Investment Implications
- Pay-for-performance alignment: 2024 corporate attainment was 79%, driven entirely by operational KPI outperformance; financial metrics (adjusted pre-tax margin, adjusted CASM ex-fuel) did not pay, capping cash bonus outcomes and signaling discipline against profit/cost targets .
- Retention and selling pressure: Material unvested RSUs from late-2023 grants vest annually through 2026–2027, and legacy options expiring 2025 are deeply in-the-money; monitor potential 10b5-1 plan activity and vest-to-sell dynamics around anniversaries (dates/amounts per outstanding awards) .

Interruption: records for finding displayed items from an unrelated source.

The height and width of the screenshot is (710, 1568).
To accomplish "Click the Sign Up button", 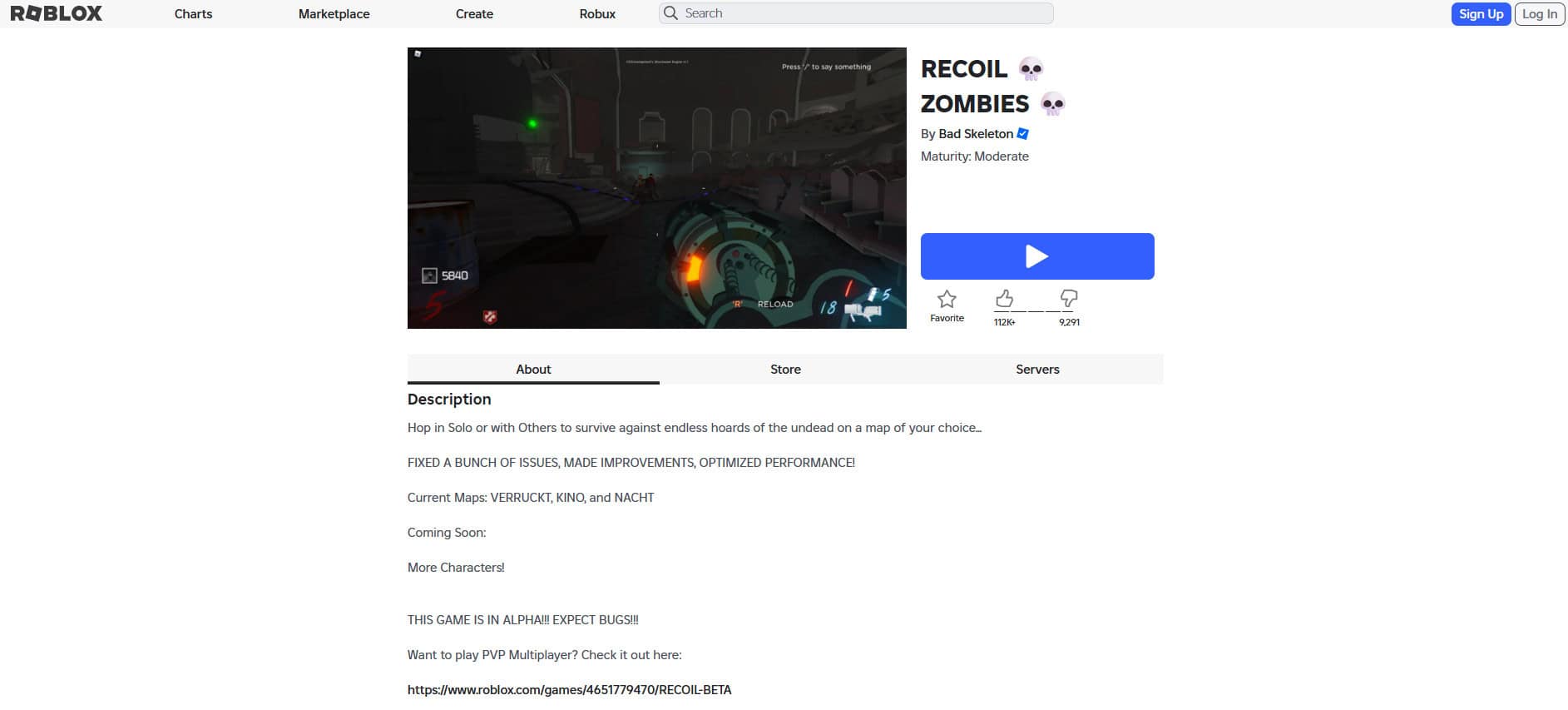I will 1481,14.
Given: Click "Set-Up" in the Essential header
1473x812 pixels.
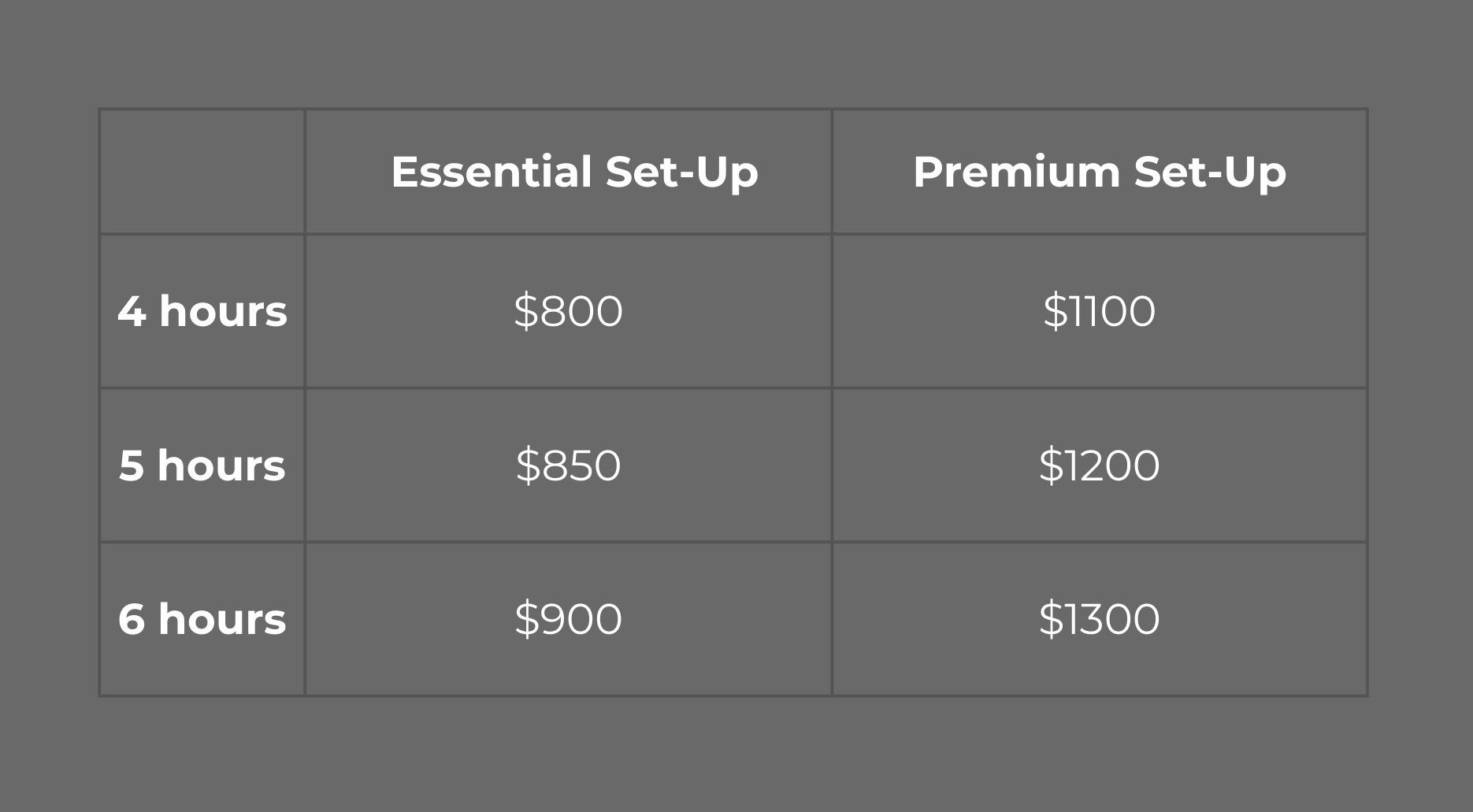Looking at the screenshot, I should pos(681,172).
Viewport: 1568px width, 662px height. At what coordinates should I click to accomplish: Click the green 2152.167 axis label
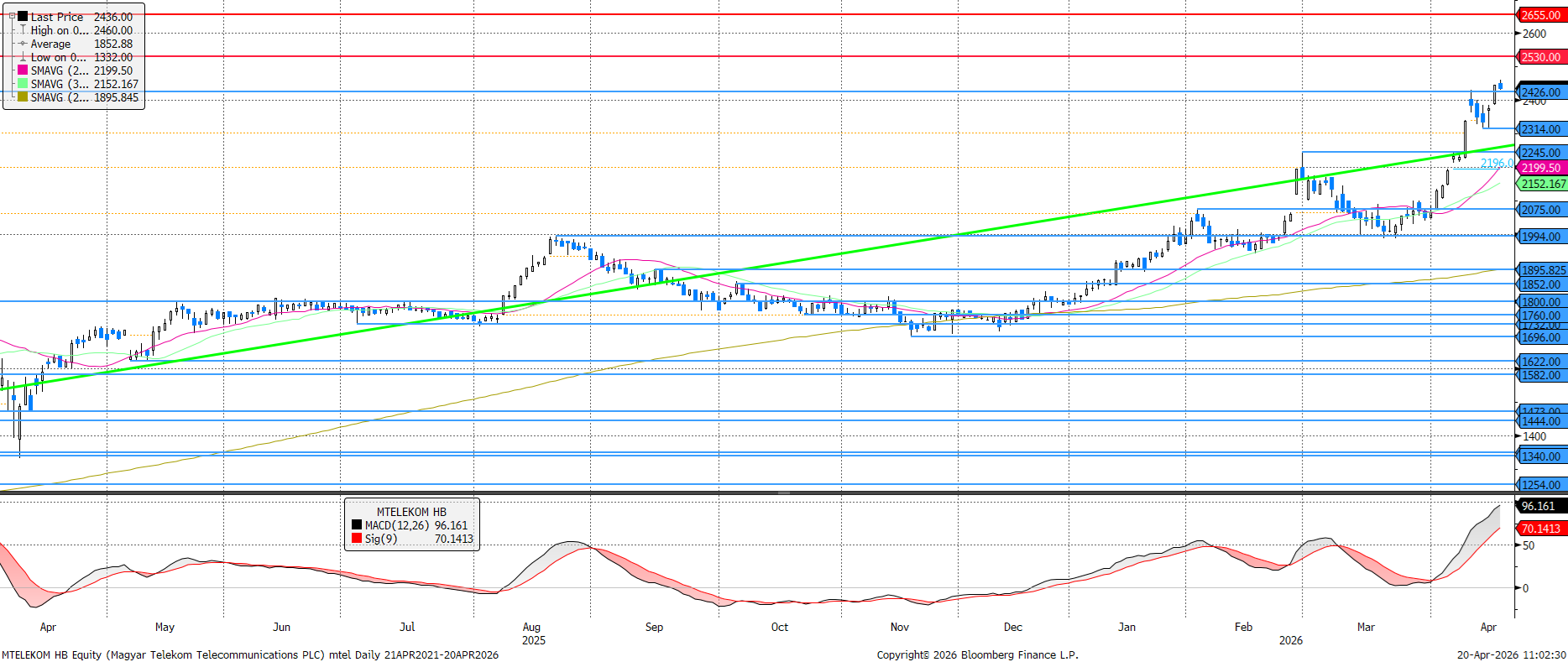(x=1543, y=184)
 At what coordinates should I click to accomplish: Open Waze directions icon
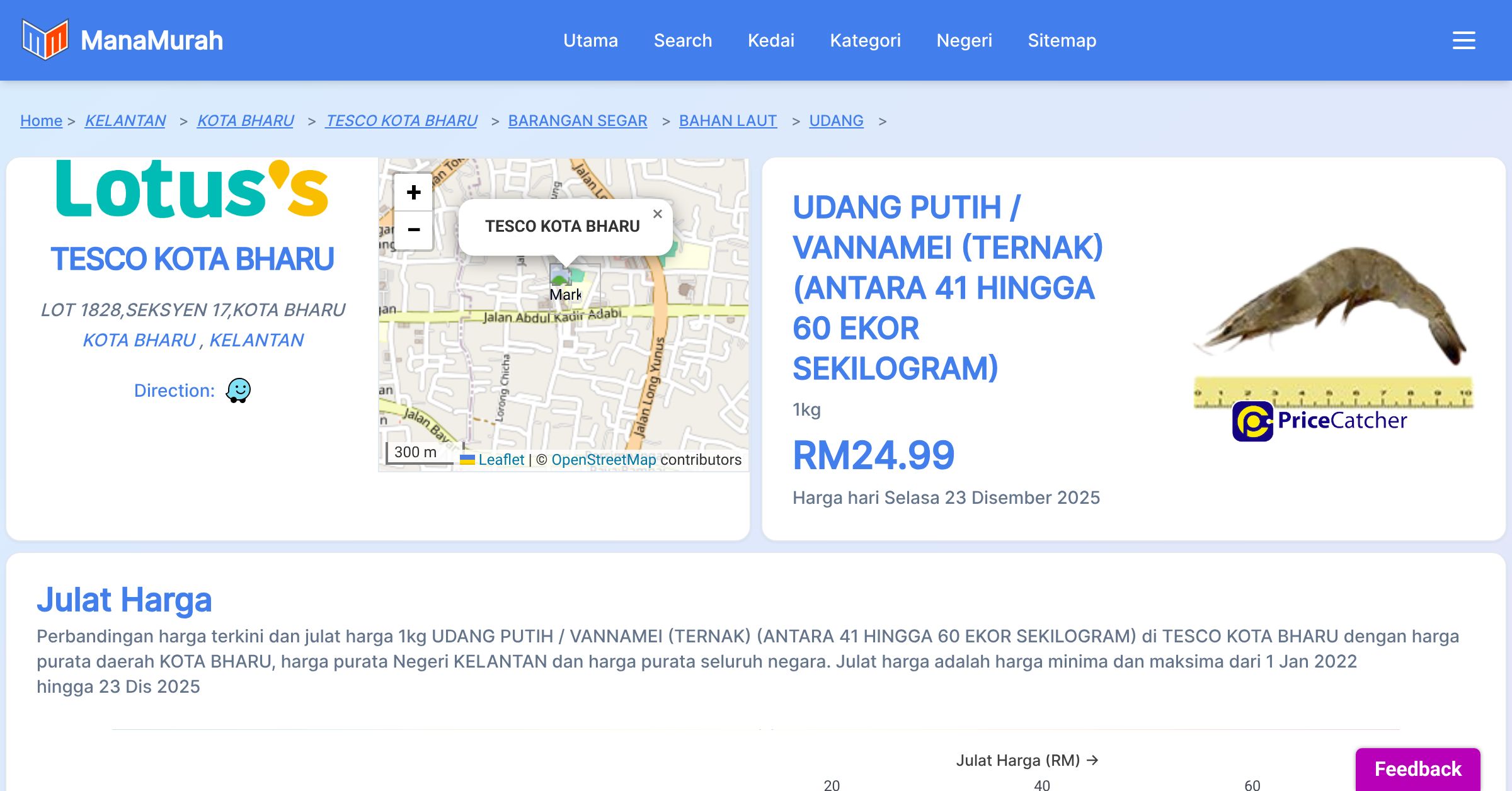point(238,390)
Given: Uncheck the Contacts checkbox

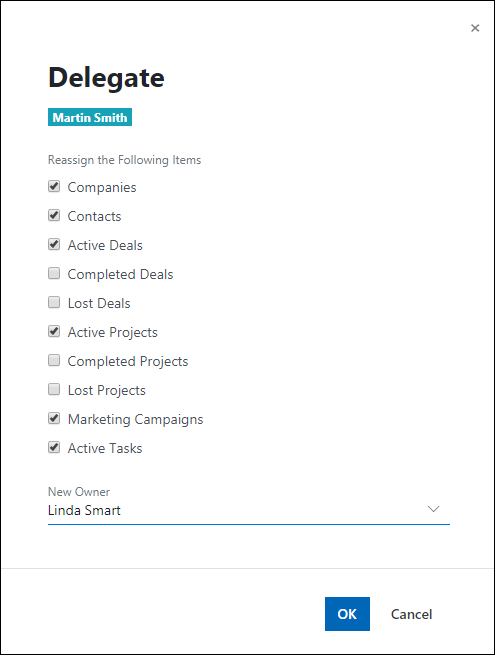Looking at the screenshot, I should 54,215.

- Change-of-control economics: Double-trigger severance at 2× cash plus full acceleration of equity supports retention but increases CoC payout leverage; absence of tax gross-ups mitigates shareholder-unfriendly optics .
- Ownership alignment: Direct beneficial ownership is ~0.049% with anti-hedging policy; no pledging disclosures noted, and no executive ownership guideline disclosed, suggesting alignment relies primarily on RSU/option exposure rather than ownership thresholds .
Data gaps: Recent Form 4 trading activity and current insider holdings beyond proxy tables were not retrieved here; consider reviewing Section 16 filings to assess near-term selling pressure and 10b5-1 plans. Stock TSR during Mitchell’s tenure is not specified in company documents; use market-data skill to compute price-to-date TSR for tenure benchmarking.